## Pixel coordinate grounding data:
──────────

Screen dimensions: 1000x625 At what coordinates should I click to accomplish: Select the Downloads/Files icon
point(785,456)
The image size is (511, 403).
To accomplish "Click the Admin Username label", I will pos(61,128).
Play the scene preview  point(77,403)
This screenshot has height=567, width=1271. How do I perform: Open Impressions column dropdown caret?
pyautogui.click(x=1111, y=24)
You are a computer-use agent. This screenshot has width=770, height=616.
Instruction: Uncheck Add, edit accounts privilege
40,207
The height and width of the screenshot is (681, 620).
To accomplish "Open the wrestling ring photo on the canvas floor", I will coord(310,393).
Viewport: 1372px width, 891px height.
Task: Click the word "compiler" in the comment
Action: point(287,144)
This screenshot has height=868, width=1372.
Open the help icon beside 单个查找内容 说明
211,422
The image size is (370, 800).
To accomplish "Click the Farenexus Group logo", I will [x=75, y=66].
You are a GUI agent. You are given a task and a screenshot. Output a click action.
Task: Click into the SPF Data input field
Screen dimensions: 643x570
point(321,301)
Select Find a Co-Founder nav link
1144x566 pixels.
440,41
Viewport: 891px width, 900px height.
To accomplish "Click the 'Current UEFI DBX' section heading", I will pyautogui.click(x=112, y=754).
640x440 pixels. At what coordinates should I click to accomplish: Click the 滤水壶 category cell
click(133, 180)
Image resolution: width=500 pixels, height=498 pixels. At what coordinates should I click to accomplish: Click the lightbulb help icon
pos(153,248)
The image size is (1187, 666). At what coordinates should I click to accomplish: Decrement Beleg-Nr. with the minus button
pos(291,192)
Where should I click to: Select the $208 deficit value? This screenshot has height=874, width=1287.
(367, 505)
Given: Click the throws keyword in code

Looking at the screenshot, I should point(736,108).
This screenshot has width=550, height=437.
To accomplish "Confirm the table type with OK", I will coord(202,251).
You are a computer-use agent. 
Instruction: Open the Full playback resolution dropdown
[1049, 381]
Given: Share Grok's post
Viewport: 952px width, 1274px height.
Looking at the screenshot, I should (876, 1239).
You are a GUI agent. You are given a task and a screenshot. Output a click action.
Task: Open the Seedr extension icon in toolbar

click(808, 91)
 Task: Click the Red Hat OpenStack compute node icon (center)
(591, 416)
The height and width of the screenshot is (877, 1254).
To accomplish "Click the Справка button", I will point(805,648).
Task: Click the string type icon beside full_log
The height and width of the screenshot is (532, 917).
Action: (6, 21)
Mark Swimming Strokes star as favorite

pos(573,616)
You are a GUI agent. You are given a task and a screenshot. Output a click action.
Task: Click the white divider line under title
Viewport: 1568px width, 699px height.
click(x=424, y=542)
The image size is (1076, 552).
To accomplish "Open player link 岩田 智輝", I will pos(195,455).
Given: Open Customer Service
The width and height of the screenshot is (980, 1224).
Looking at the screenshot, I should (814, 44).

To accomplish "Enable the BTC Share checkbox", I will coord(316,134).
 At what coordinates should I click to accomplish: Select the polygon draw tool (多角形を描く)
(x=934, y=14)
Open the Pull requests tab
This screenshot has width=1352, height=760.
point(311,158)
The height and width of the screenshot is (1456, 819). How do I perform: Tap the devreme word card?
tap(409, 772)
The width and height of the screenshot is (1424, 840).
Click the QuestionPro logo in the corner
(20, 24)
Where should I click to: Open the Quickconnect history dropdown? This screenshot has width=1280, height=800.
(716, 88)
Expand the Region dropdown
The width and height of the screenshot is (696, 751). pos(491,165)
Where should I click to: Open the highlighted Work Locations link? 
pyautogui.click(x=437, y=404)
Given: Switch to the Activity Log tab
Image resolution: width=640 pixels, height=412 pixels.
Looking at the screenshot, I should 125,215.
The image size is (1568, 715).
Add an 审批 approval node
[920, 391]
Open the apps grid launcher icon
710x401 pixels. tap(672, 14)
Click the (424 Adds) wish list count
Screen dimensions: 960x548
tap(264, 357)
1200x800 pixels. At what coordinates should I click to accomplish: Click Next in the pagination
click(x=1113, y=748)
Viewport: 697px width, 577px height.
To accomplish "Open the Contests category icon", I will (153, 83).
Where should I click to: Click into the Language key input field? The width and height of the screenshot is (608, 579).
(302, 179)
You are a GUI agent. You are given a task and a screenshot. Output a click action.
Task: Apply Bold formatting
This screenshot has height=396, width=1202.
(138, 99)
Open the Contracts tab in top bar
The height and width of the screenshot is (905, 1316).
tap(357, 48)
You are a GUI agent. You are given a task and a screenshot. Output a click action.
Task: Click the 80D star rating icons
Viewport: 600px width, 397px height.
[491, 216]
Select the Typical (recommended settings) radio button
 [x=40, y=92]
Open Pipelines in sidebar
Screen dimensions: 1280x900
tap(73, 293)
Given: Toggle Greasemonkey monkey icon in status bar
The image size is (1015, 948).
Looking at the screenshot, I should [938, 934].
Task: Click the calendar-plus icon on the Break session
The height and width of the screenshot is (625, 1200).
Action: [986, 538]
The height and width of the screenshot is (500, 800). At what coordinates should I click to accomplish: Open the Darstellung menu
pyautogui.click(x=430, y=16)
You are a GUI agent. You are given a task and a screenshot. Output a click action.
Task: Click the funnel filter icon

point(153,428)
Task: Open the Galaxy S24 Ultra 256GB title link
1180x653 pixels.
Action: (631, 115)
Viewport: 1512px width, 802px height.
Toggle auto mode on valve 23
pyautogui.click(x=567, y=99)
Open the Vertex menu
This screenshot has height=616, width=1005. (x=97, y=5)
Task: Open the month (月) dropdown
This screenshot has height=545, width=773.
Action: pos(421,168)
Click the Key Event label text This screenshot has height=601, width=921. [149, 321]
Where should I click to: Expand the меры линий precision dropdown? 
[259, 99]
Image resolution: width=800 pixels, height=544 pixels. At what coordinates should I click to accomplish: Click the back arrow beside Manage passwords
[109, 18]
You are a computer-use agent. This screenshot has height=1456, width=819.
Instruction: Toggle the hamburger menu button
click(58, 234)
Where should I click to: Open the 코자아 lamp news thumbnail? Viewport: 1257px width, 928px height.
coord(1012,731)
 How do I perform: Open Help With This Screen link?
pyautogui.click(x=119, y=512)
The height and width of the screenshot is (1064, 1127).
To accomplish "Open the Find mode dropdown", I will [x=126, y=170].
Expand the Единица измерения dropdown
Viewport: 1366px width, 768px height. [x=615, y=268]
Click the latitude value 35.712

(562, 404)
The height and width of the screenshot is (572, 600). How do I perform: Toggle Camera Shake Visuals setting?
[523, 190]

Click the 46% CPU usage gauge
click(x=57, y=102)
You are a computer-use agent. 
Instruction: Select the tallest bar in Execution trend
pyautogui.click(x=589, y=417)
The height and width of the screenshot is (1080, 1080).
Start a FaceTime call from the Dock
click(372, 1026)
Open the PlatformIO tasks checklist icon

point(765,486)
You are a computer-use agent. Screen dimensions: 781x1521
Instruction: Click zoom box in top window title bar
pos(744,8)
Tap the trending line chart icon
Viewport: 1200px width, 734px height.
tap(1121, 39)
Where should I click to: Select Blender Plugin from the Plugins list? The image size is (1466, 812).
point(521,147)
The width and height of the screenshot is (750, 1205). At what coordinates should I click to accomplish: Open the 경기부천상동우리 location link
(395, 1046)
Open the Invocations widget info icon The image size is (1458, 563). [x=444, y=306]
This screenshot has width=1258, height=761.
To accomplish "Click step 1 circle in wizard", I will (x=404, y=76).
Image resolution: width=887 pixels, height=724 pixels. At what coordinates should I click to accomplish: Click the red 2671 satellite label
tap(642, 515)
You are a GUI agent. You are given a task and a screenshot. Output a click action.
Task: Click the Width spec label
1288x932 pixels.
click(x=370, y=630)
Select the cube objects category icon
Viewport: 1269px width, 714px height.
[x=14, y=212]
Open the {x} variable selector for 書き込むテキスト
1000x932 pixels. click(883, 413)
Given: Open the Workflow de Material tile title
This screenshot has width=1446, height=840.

──────────

## Your assignment:
Start with the first line of the data and print every line exactly. The line containing "The height and width of the screenshot is (681, 620)." is the last one to include.

## Result below:
Screen dimensions: 1000x625 At what coordinates should I click to accomplish: Select the Downloads/Files icon
point(785,456)
The image size is (511, 403).
To accomplish "Click the Admin Username label", I will pos(61,128).
Play the scene preview  point(77,403)
This screenshot has height=567, width=1271. How do I perform: Open Impressions column dropdown caret?
pyautogui.click(x=1111, y=24)
You are a computer-use agent. This screenshot has width=770, height=616.
Instruction: Uncheck Add, edit accounts privilege
40,207
The height and width of the screenshot is (681, 620).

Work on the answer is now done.